━━━━━ Information provided

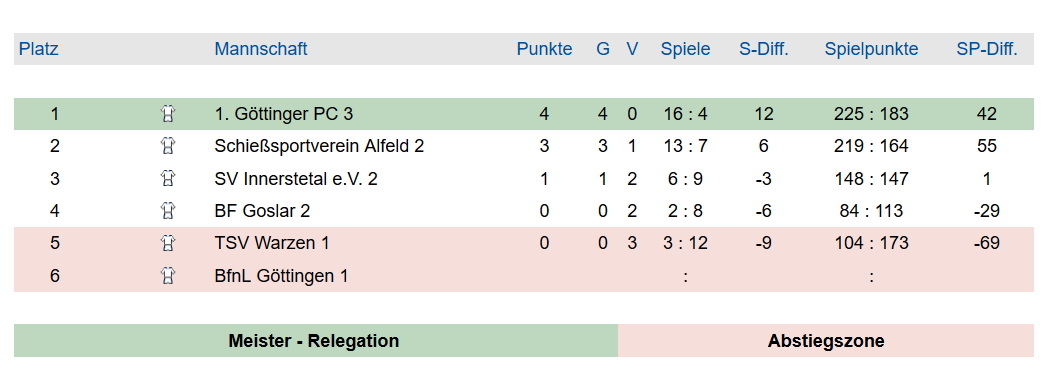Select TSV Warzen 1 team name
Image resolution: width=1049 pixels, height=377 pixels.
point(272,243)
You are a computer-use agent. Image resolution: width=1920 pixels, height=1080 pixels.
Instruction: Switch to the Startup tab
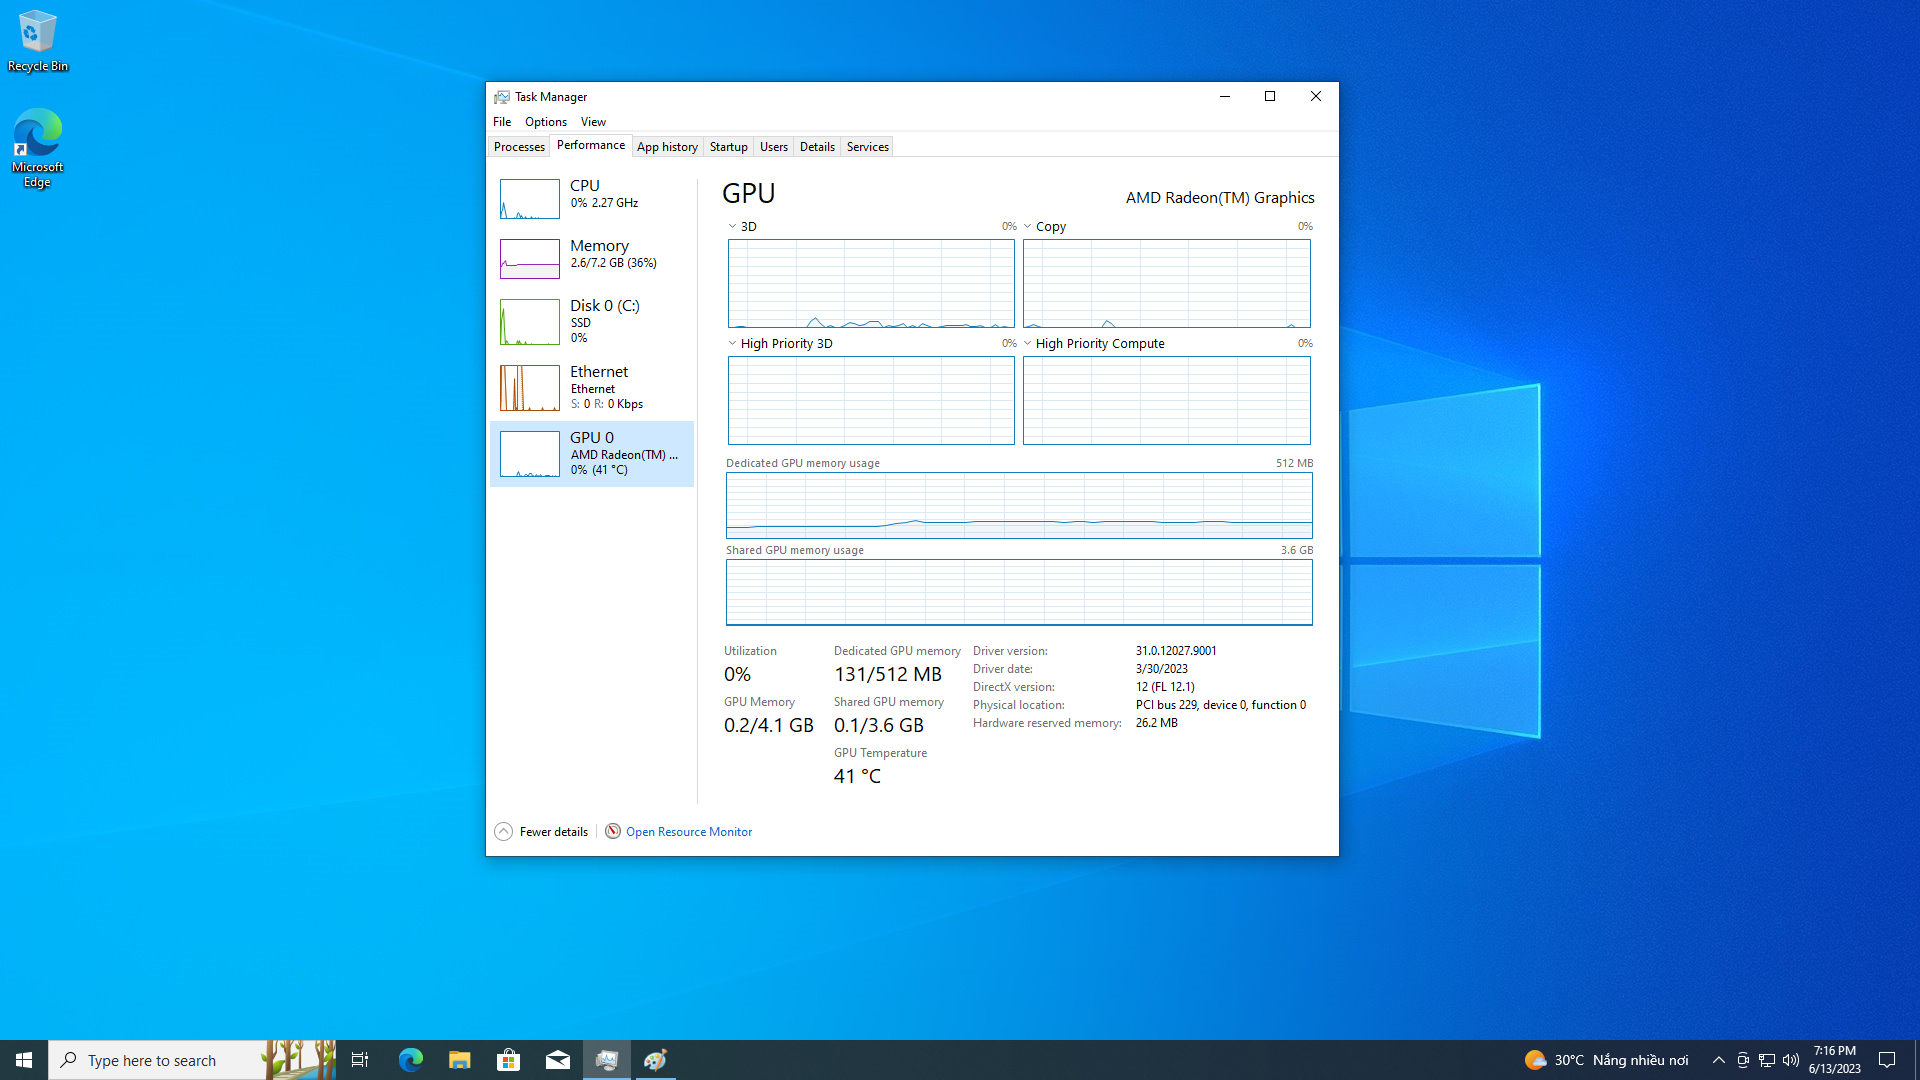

━━━━━━━━━━
━━━━━ Information provided

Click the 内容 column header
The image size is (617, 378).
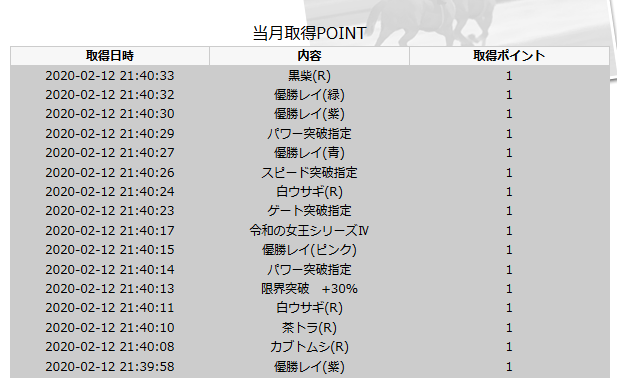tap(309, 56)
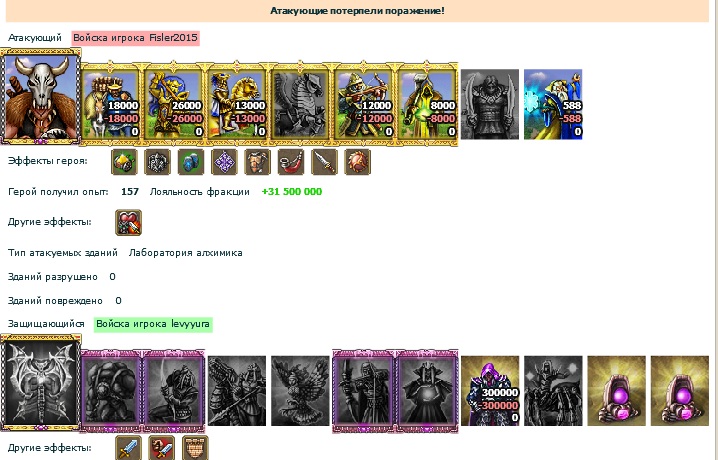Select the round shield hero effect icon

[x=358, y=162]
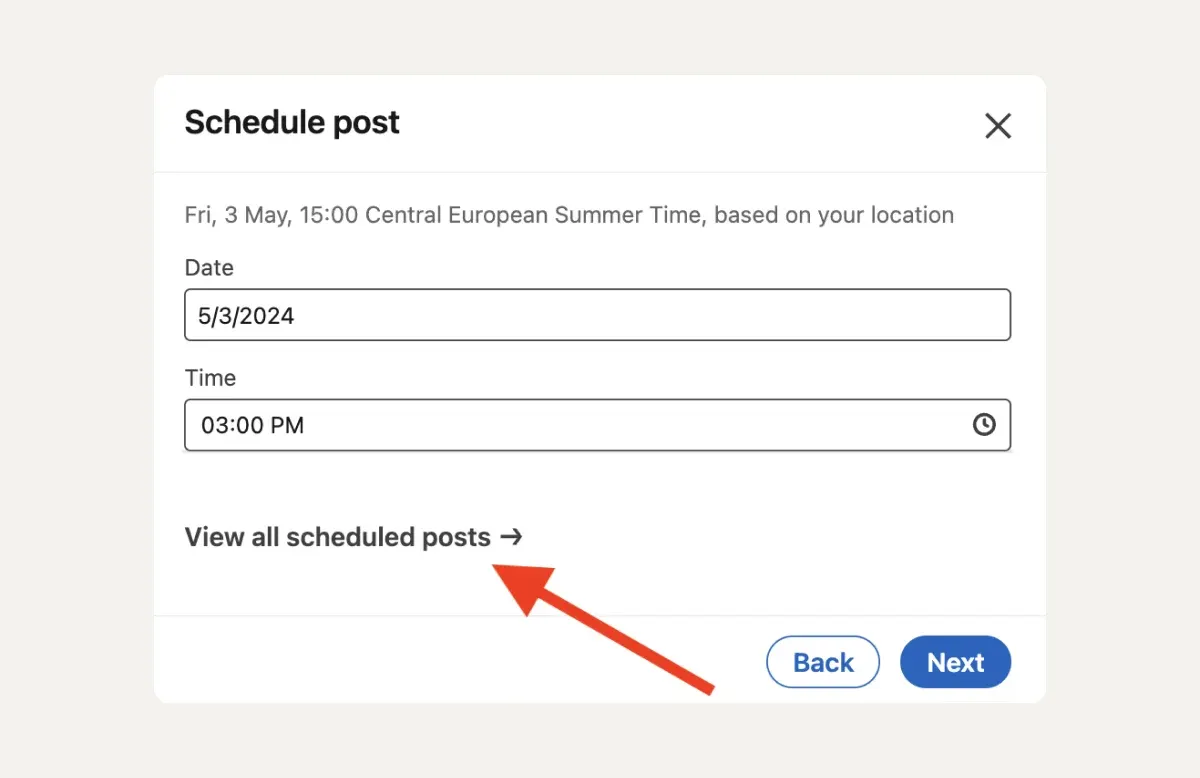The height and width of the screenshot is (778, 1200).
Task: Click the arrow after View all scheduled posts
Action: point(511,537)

━━━━━━━━━━
━━━━━ Information provided

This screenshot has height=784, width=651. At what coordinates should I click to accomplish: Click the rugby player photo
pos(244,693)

━━━━━━━━━━

_What you are asked to do_. Using the data above, reproduce exactly the lines from the line that contains "You are a computer-use" through the line that contains "Instruction: Switch to the Startup tab", including both.

_Problem solution_.
You are a computer-use agent. Image resolution: width=1920 pixels, height=1080 pixels.
Instruction: Switch to the Startup tab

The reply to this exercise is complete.